# Klonopin - building tolerance and increasing daily dose



## Tommie (Nov 7, 2006)

Hi guys. In your experience, how long does it take before you start building a tolerance to your starting dose of Klonopin?

I'm currently on 0.75mg/day (only one week of use). It's helpful, but not quite enough. I want to ask for like 1.25mg/day. Is this going to start a never-ending cycle of building more tolerance and increasing my dose? Will I be able to hold steady at 1.25mg/day for a long time if this dose works for me?

Thanks!


----------



## Noca (Jun 24, 2005)

After a few raises in your meds you should level out.


----------



## rippled_beau (Jan 5, 2007)

I take clonzepam which is the genetic form for klonopin. I developed a tolerance and sometimes take 4mgs at a time. That is the only bad thing about benzo's. I am also on Efferor xr that is supposed to help with anxiety, but so far it has not helped. I suffer from PTSD. I am trying to find a natural alterative. I have heard of lithium oratate which is natural and works for anxiety , as well as depression.


----------



## UltraShy (Nov 8, 2003)

Building up a tolerance to benzos is possible, but it's not at all typical.

Your dose right now is relatively low. Once you reach the level that is right for you you'll likely just stay at that level and fell that you have enough and not need to keep going ever higher.


----------



## MastaMel (Dec 21, 2006)

I would like to know more about this, as well.
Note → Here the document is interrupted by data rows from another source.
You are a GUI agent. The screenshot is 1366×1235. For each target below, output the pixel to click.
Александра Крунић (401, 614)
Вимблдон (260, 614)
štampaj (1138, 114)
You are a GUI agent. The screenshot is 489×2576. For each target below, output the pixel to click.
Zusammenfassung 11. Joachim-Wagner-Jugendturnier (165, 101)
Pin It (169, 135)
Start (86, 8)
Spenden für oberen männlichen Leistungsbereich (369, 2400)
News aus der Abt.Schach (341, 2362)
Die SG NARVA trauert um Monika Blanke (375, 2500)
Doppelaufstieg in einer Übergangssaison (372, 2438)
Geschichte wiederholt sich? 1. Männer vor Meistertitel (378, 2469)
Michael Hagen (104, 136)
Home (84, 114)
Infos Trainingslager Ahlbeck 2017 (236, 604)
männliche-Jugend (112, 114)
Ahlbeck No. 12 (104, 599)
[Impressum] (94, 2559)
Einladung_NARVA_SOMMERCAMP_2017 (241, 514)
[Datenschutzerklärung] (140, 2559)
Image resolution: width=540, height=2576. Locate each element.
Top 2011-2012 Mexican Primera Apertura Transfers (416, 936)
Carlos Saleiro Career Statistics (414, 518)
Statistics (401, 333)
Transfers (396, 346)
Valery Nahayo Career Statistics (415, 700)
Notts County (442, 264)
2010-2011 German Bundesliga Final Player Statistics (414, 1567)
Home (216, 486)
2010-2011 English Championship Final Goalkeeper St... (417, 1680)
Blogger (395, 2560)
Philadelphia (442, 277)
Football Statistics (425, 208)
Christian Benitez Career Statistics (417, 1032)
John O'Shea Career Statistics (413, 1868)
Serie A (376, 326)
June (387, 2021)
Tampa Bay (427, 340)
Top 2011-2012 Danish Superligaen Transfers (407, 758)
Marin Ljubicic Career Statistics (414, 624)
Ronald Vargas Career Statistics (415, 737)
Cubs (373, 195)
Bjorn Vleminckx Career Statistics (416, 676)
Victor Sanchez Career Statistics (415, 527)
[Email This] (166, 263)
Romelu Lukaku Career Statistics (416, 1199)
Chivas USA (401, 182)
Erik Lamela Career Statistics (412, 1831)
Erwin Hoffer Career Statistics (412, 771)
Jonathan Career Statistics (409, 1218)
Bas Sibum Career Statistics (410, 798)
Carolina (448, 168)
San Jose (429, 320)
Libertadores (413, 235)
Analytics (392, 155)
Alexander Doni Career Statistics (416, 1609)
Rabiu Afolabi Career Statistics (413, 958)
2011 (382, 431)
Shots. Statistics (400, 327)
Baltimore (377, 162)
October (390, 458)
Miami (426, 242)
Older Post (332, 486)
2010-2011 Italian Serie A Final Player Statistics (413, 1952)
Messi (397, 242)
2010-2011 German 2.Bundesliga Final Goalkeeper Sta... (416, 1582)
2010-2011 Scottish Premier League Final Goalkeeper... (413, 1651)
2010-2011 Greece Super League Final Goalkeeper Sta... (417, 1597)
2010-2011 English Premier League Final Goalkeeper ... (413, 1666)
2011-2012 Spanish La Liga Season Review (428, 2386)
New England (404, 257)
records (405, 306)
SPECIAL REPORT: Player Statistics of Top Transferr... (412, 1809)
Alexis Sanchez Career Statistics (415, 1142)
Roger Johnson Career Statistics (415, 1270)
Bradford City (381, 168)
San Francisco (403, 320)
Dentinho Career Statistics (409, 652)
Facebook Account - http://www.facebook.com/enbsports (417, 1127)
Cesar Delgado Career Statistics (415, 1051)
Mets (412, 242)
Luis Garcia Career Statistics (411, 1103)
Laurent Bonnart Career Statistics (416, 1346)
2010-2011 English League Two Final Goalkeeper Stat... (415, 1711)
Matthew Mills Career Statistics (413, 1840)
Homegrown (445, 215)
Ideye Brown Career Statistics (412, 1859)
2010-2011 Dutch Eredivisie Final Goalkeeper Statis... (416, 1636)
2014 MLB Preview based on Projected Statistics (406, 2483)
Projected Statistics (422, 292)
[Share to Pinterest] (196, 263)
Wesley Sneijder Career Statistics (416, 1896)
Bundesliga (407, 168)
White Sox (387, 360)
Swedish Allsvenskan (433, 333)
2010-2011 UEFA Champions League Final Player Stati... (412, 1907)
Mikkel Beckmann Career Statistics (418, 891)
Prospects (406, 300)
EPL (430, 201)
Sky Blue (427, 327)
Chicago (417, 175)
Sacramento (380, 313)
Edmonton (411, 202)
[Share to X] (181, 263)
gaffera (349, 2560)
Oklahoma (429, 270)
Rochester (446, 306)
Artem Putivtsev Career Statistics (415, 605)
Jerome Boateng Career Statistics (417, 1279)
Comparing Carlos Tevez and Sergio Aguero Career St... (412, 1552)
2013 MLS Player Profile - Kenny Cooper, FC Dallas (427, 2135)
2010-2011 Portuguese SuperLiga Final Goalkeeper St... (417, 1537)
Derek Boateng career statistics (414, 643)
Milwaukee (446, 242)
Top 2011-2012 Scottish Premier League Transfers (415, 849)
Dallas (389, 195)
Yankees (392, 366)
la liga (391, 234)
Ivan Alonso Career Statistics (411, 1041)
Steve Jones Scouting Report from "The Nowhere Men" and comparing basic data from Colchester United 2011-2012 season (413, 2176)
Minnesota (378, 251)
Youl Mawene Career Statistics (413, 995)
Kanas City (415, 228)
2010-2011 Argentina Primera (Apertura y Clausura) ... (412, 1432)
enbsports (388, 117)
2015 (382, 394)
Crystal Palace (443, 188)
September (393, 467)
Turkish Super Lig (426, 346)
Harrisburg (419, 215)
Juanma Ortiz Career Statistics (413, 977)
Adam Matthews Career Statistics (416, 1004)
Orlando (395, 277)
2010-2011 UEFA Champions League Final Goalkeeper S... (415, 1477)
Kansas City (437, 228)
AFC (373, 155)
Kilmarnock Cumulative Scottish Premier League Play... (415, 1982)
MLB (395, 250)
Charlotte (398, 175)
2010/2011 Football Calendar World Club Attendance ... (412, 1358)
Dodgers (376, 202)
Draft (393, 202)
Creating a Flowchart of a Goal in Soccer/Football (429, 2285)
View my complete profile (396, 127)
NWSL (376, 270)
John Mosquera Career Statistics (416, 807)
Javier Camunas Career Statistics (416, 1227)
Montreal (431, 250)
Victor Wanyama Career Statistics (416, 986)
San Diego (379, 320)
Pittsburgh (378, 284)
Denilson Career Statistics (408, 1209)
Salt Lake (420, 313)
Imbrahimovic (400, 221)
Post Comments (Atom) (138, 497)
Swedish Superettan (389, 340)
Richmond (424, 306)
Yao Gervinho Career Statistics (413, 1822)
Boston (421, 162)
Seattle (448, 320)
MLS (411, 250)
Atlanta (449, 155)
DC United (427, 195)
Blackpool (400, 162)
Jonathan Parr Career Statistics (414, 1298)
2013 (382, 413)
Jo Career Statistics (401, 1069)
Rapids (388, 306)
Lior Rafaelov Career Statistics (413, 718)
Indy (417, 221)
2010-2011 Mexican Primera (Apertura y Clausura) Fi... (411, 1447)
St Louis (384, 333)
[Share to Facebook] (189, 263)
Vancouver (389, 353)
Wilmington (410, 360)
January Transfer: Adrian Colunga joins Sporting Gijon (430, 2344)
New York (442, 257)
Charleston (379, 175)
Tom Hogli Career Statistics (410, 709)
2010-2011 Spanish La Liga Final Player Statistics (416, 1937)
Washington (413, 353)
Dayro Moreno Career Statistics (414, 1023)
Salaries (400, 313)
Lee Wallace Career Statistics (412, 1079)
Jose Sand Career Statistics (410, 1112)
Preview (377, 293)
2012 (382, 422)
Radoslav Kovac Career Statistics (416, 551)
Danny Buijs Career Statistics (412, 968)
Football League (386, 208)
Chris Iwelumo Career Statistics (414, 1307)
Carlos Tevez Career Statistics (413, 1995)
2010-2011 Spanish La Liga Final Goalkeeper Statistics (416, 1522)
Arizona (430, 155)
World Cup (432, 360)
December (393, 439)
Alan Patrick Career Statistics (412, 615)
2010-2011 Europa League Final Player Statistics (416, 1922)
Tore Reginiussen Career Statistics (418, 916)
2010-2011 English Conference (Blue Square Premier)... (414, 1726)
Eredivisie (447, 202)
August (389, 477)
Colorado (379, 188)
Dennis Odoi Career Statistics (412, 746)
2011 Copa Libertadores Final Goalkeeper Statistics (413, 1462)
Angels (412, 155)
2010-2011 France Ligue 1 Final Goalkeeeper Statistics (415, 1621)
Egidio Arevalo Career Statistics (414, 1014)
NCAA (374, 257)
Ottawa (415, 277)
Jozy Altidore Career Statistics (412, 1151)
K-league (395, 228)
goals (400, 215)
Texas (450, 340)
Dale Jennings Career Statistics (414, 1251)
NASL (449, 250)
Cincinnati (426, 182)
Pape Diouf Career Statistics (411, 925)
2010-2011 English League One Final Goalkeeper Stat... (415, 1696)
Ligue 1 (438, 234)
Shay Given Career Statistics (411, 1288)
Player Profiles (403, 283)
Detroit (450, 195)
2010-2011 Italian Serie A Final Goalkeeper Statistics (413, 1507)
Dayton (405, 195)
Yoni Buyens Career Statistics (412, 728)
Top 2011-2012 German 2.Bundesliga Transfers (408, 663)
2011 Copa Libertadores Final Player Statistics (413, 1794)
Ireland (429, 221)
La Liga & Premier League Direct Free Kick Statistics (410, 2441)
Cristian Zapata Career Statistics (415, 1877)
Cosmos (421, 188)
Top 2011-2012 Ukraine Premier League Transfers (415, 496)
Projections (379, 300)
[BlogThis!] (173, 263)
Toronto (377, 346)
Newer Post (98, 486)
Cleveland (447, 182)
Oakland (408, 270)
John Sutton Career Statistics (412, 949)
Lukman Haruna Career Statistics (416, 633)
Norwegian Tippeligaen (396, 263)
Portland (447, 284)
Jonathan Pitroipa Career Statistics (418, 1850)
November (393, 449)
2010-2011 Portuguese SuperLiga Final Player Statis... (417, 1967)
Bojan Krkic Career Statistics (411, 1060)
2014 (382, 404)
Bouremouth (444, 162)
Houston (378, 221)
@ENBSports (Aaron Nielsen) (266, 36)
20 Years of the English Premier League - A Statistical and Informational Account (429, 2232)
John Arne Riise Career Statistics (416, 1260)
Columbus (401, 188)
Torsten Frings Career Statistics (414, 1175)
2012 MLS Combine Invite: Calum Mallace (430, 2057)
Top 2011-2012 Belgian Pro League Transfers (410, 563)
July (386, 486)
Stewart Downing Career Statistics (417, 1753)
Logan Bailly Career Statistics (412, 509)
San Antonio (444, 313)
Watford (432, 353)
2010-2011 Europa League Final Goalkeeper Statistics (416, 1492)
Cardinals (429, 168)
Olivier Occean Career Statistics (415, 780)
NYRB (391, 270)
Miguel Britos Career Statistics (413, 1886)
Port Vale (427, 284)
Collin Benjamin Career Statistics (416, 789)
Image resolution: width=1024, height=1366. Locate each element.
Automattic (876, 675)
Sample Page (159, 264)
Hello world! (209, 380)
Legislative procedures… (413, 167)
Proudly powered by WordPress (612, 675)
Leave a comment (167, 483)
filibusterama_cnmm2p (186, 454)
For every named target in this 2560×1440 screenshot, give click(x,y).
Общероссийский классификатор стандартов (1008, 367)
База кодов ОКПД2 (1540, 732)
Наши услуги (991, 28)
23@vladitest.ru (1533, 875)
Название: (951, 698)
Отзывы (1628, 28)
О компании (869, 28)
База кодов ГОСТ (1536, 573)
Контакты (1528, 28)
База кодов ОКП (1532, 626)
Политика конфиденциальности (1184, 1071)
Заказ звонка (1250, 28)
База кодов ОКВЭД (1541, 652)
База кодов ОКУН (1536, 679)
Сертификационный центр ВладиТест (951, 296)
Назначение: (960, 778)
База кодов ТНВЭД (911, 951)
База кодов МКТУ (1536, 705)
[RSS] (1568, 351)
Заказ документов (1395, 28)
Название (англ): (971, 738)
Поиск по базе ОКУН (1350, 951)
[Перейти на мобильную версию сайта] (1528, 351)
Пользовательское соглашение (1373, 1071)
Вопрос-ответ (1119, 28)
Any more insights?


----------



## paranoia (Mar 5, 2004)

http://www.socialanxietysupport.com/for ... 60045.html

might help


----------



## Speak Easy (Jun 27, 2006)

Tommie said:


> Hi guys. In your experience, how long does it take before you start building a tolerance to your starting dose of Klonopin?
> I'm currently on 0.75mg/day (only one week of use). It's helpful, but not quite enough. I want to ask for like 1.25mg/day. Is this going to start a never-ending cycle of building more tolerance and increasing my dose? Will I be able to hold steady at 1.25mg/day for a long time if this dose works for me?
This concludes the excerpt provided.